▶ [DESCRIPTION OF THE TASK]:
The answer is all of the entries below, repeated exactly and free of pictures.

[[ TASK INPUT, beginning ]]

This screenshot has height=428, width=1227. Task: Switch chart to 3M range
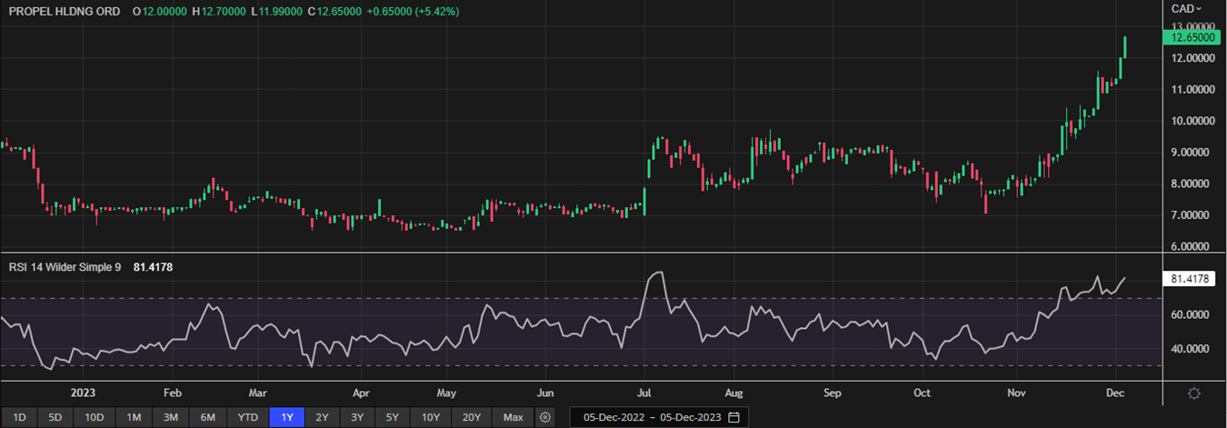[x=170, y=417]
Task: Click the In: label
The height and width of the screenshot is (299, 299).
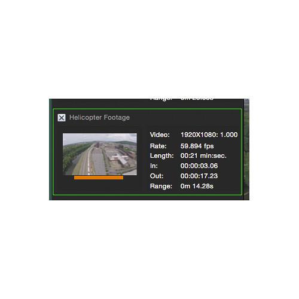Action: pyautogui.click(x=154, y=166)
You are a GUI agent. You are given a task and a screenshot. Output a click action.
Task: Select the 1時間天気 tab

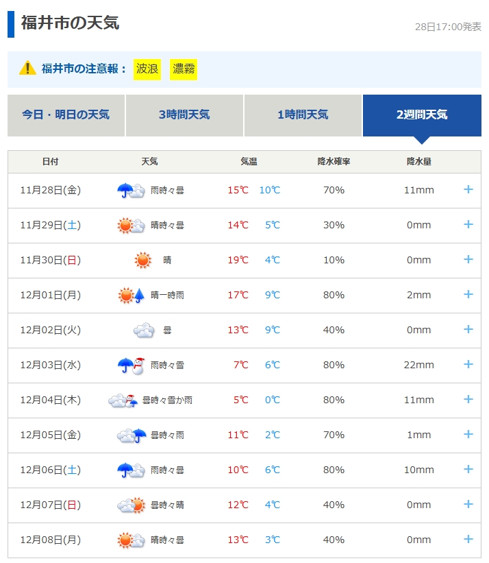(x=303, y=115)
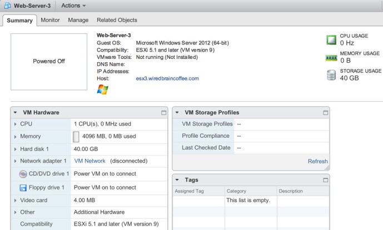Maximize the VM Storage Profiles panel
Screen dimensions: 383x230
pos(325,113)
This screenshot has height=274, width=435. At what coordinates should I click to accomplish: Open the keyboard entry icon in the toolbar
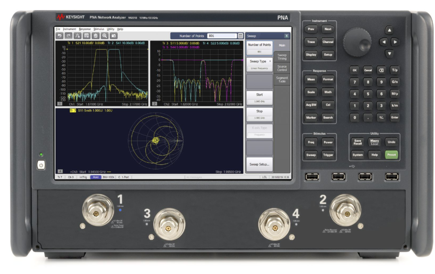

[[ TASK INPUT, end ]]

▶ [FINISHED EXERCISE]:
This screenshot has height=428, width=1227. Task: Switch chart to 3M range
[x=170, y=417]
Task: Click the In: label
The height and width of the screenshot is (299, 299).
Action: pyautogui.click(x=154, y=166)
You are a GUI agent. You are given a task and a screenshot. Output a click action.
Task: Select the 1時間天気 tab

(x=303, y=115)
Maximize the VM Storage Profiles panel
Screen dimensions: 383x230
pos(325,113)
This screenshot has height=274, width=435. At what coordinates should I click to accomplish: Open the keyboard entry icon in the toolbar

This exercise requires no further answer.